Risk: Data Quality and Representativeness
Many of these data represent only users of specific services or platforms, missing important segments of the population. However, analysts only adjusting data weights for groups who are underrepresented (e.g., unbanked individuals) would still miss the compounded bias that arises when combining multiple datasets. These biases can lead to blind spots and skewed policy decisions if not properly addressed.
Approach: Validation and Integration
Our primary approach is to validate alternative indicators against traditional metrics and benchmark data and apply the appropriate statistical techniques to adjust for known biases. A great starting point is the Bureau of Labor Statistics framework for checking source reliability, consistency, and bias before integration.
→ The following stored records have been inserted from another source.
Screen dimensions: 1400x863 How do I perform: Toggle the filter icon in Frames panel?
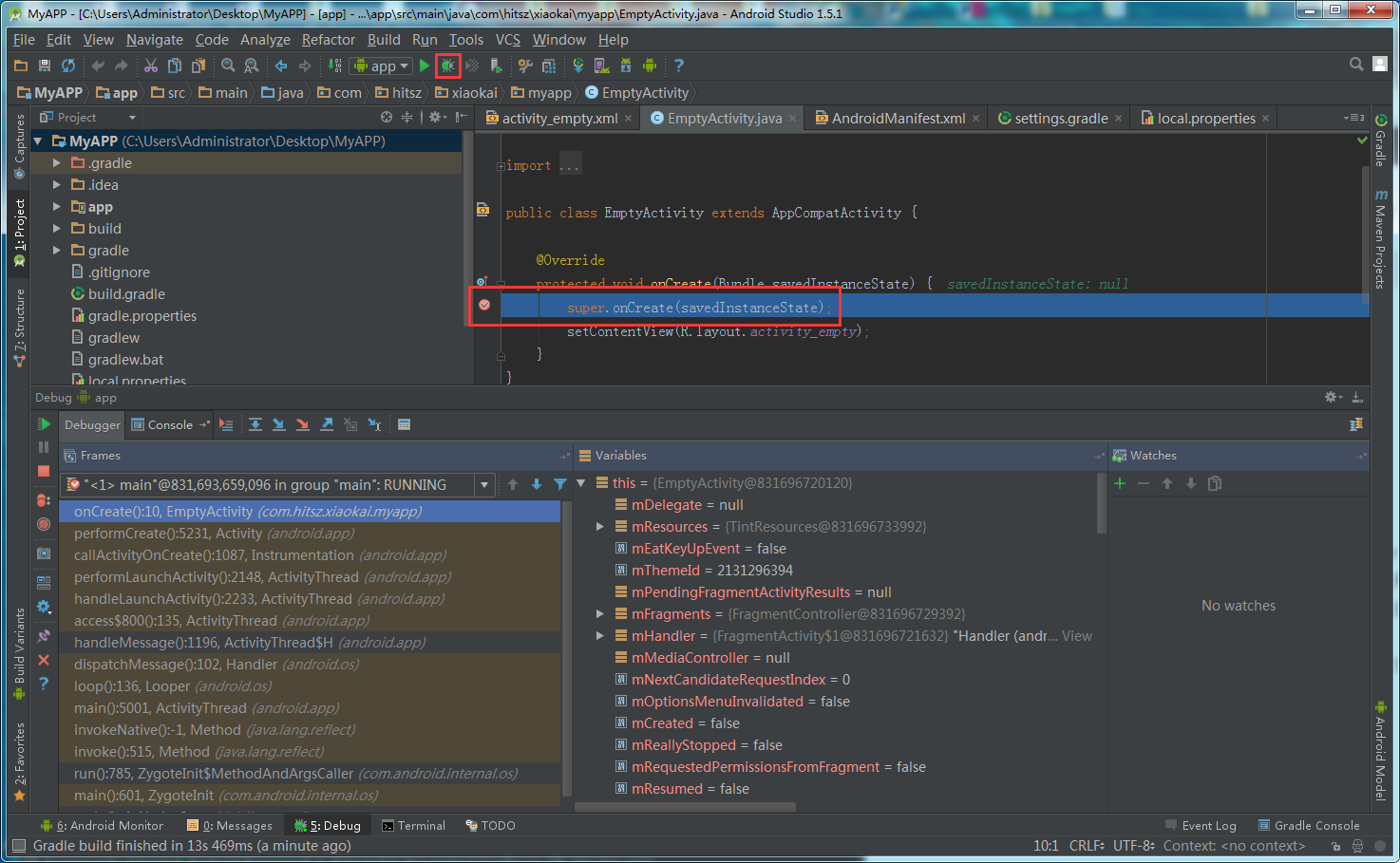(x=560, y=484)
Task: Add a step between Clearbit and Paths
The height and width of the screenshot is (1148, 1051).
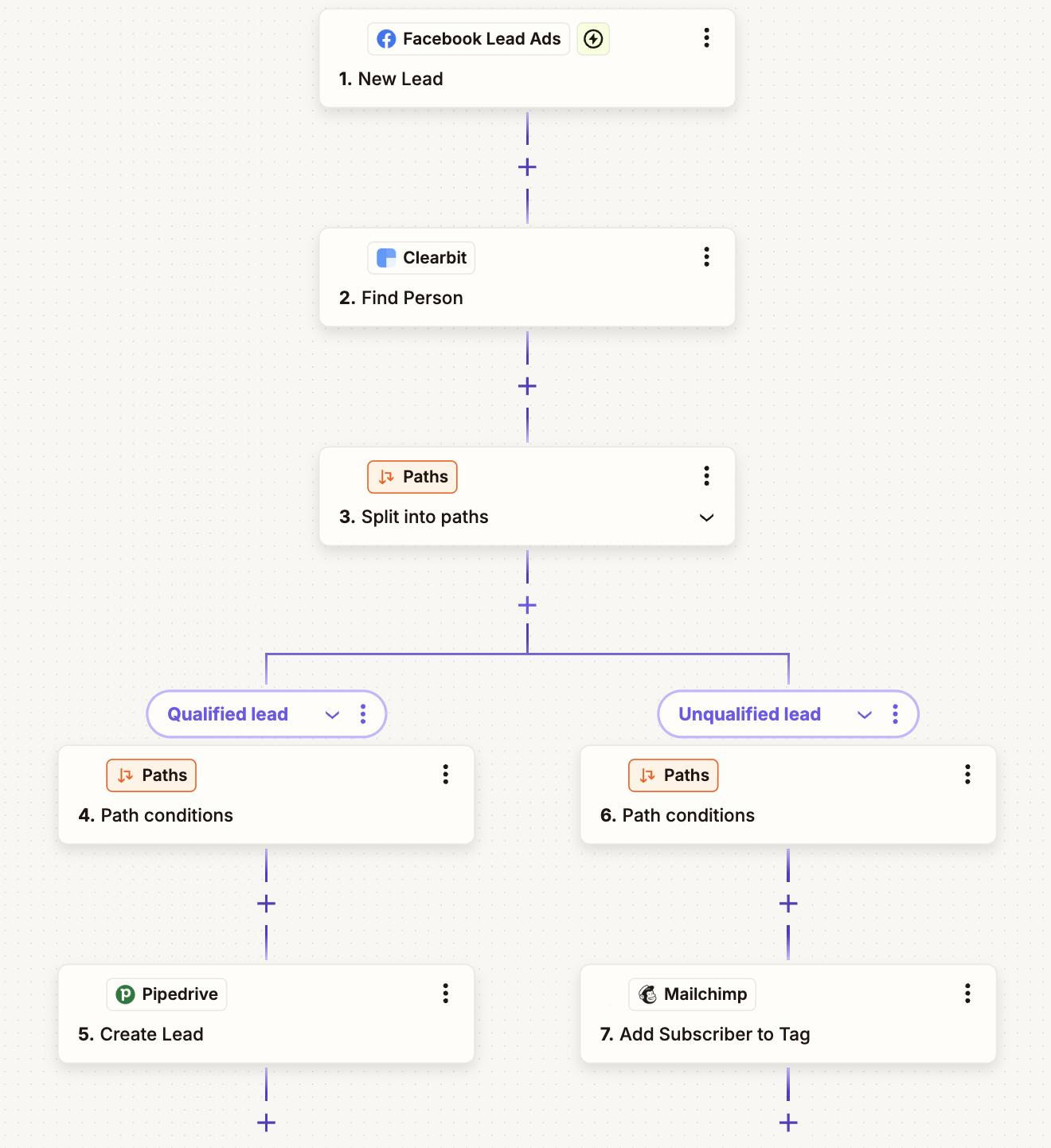Action: (x=527, y=386)

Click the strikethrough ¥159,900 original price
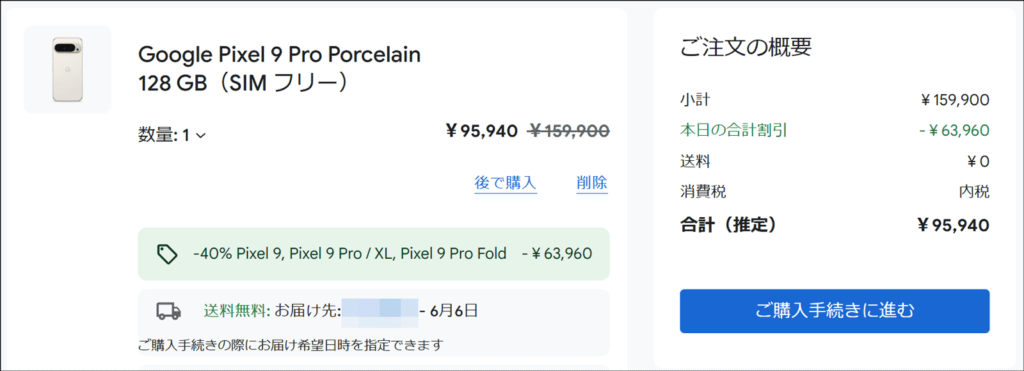click(569, 132)
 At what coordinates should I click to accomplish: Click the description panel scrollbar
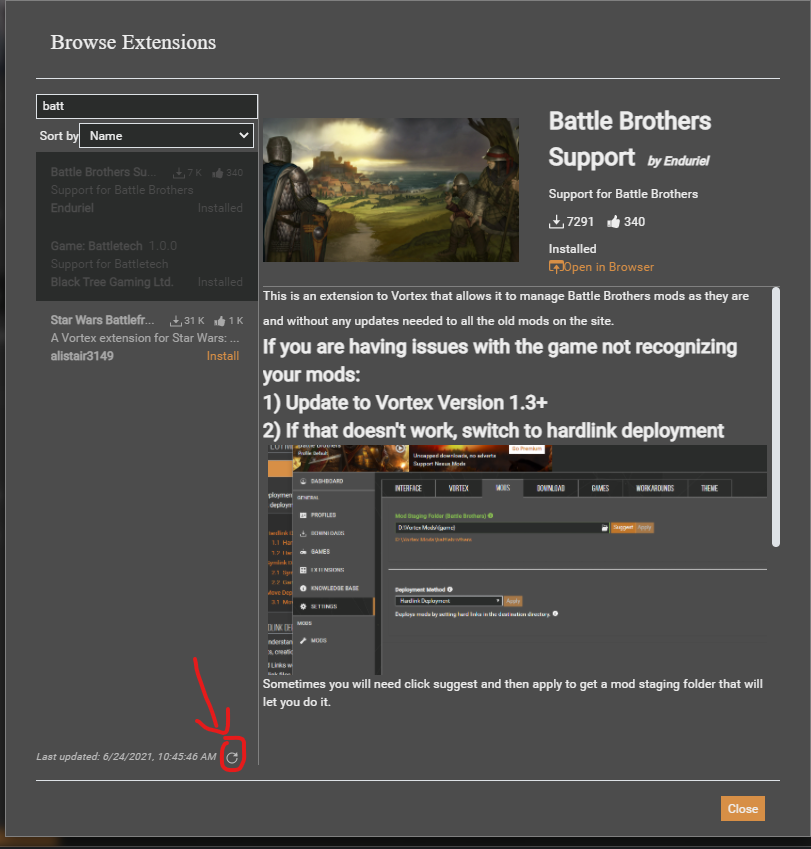coord(776,420)
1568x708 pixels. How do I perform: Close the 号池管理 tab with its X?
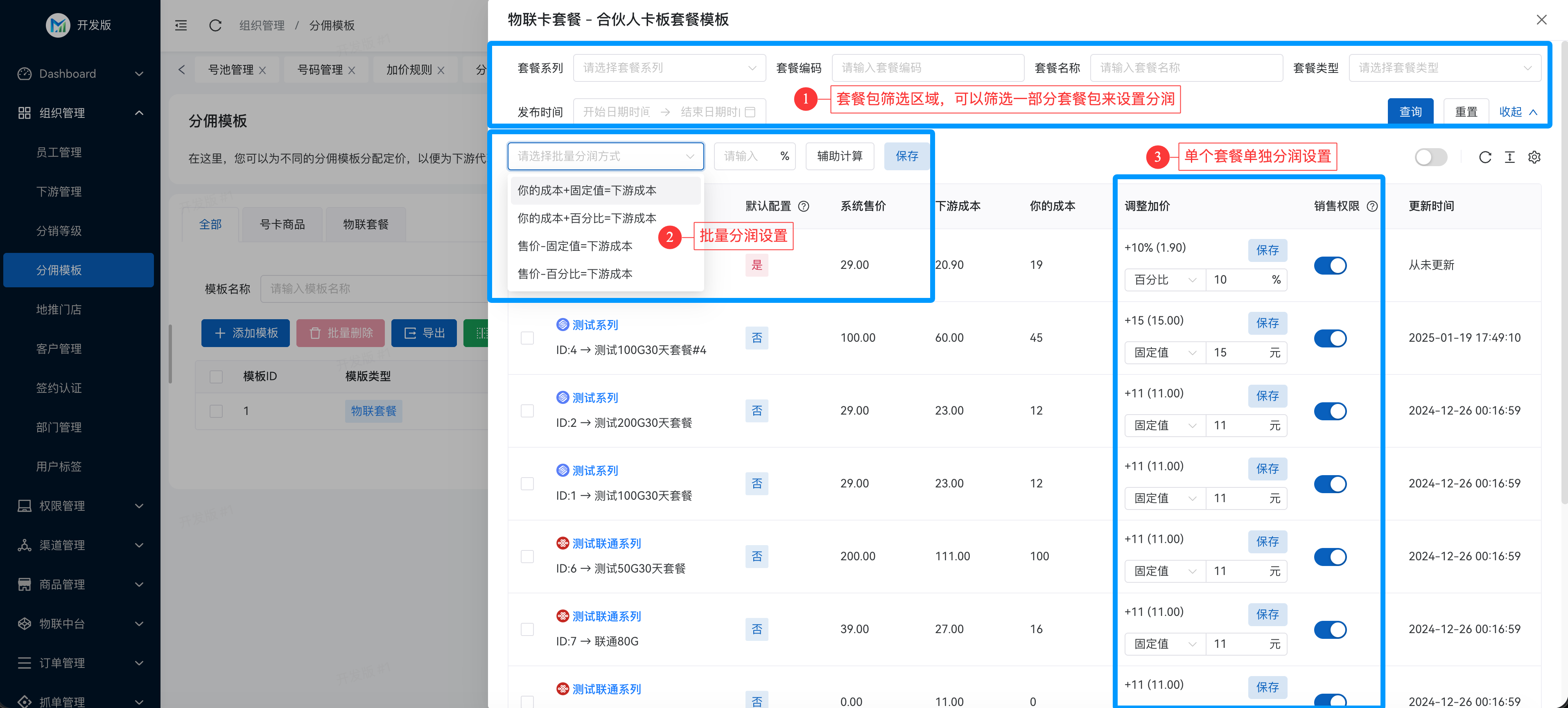pos(262,70)
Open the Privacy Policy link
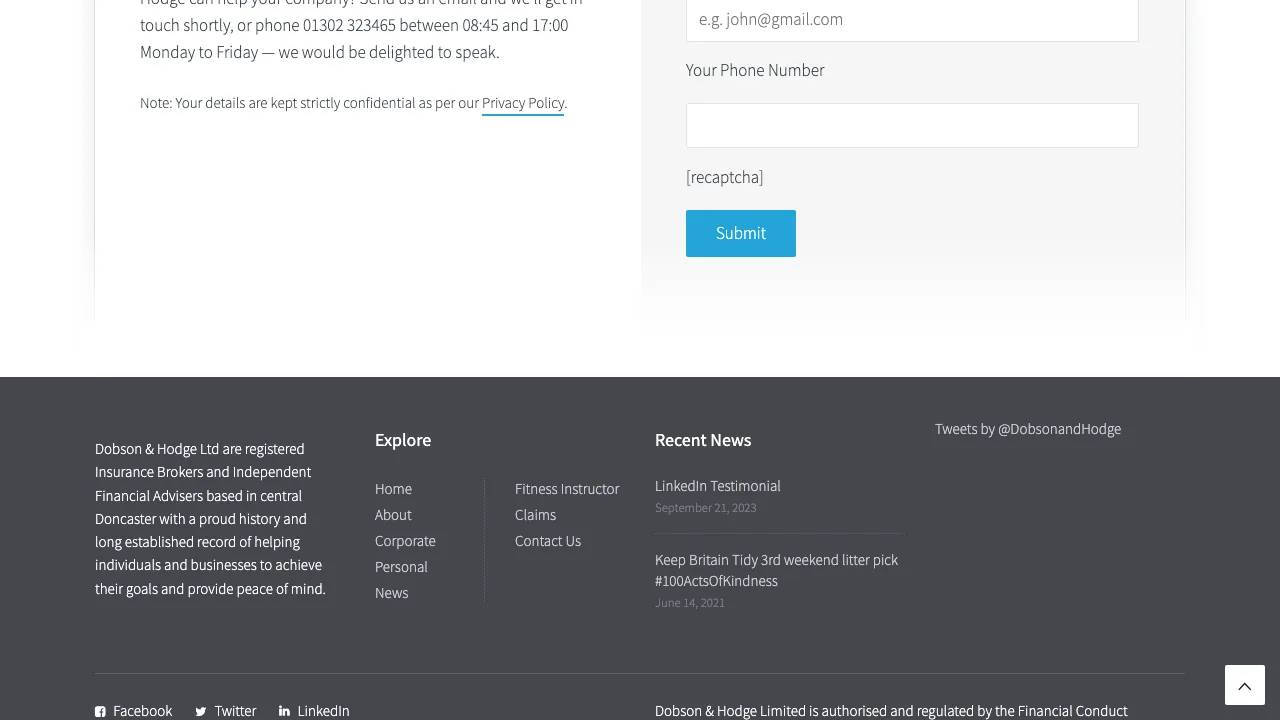Screen dimensions: 1280x720 (523, 103)
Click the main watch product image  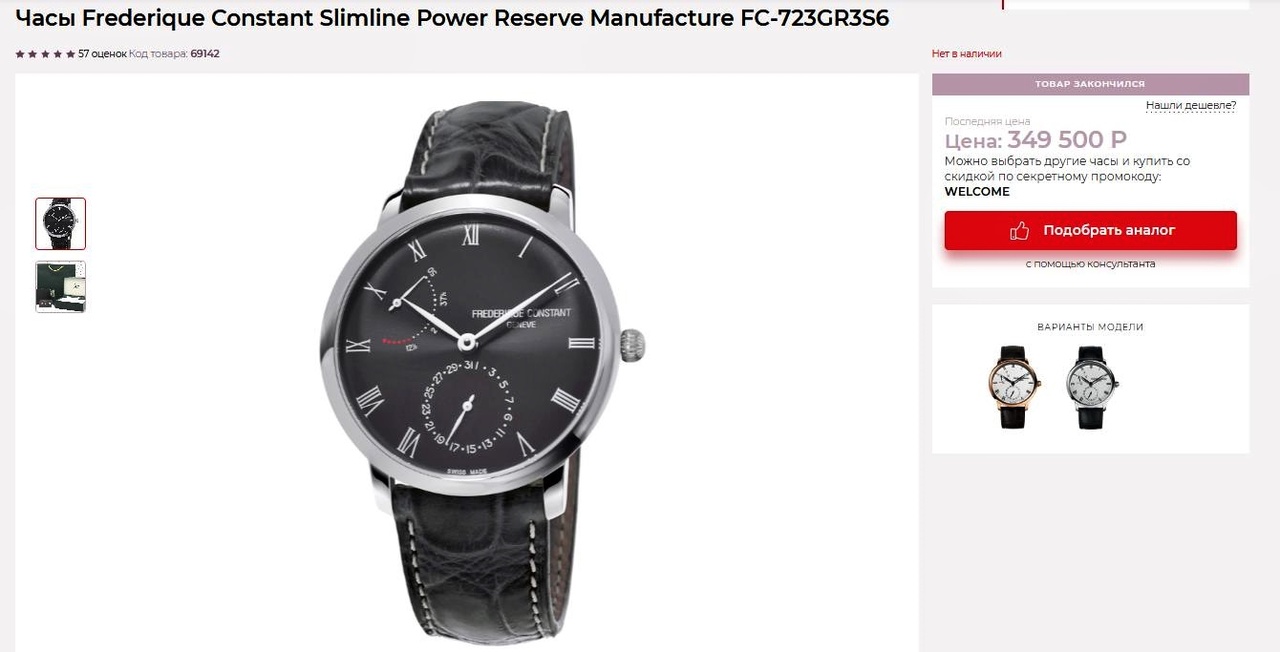[x=482, y=372]
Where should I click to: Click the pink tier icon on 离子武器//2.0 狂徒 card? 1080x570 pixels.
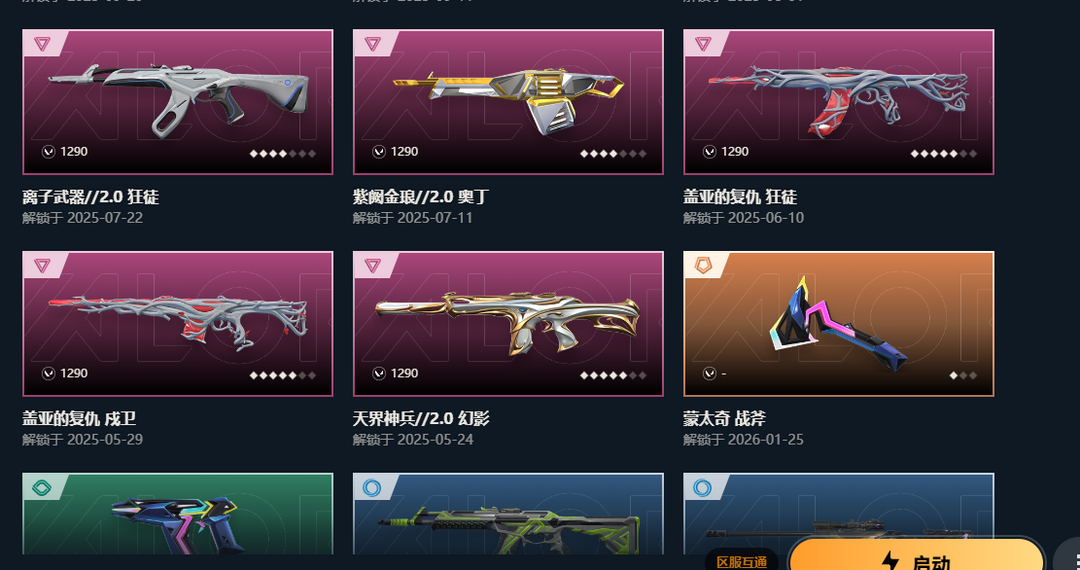pyautogui.click(x=42, y=44)
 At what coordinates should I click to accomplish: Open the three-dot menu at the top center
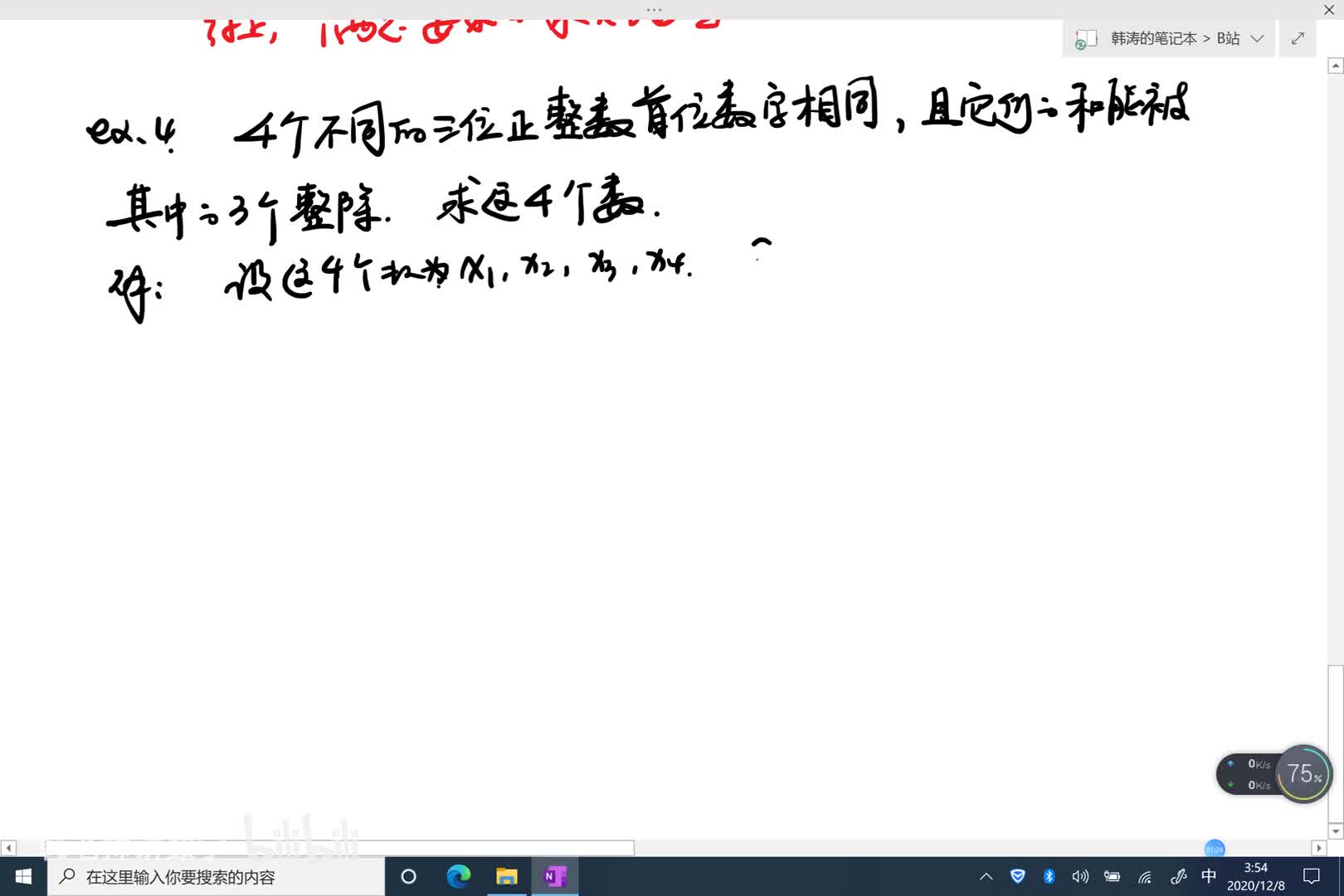654,10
Risk: Privacy and Ethical Concerns
Unlike aggregated official statistics, alternative datasets (e.g., location data, transaction histories, social media posts) often contain personally identifiable or sensitive information. This raises significant privacy risks and ethical concerns, particularly when individuals are not aware that they have consented to their data being used for policy decisions and other purposes.
Approach: Confidentiality Measures
Our standard for mitigating privacy risks is informed by privacy by design principles and the Five Safes framework. Beyond mere compliance with privacy laws, transparent communication about data use has proven essential in maintaining trust among funders, research firms, and the communities we collaborate with.
Risk: Bias in Decision-Making
Algorithms, even well-intentioned ones, can perpetuate or amplify existing inequities. Previous iterations of tools designed to broaden credit eligibility (e.g., social media) have inadvertently disadvantaged the very businesses they intended to help or led to costly interventions without accurate estimations of outcome likelihood and effect size.
Approach: Fairness Audits and Contextual Analysis
Though fairness audits and bias testing methodologies should be routinely applied to models, integrating alternative data with traditional sources requires intentional controls that extend beyond using demographics alone. End-users (think small business employees and other community members) often have the domain knowledge that ensures interventions most directly target root causes, especially when interpreting sentiment or assessing subpopulation needs.
Protect, Nurture & Build
While many colleagues are working on protective legal strategies, data archiving, training programs, and data governance structures to preserve federal data, others have doubled down on building and maintaining datasets that exceed traditional standards for completeness and representativeness. We need to continue to do both at the same time.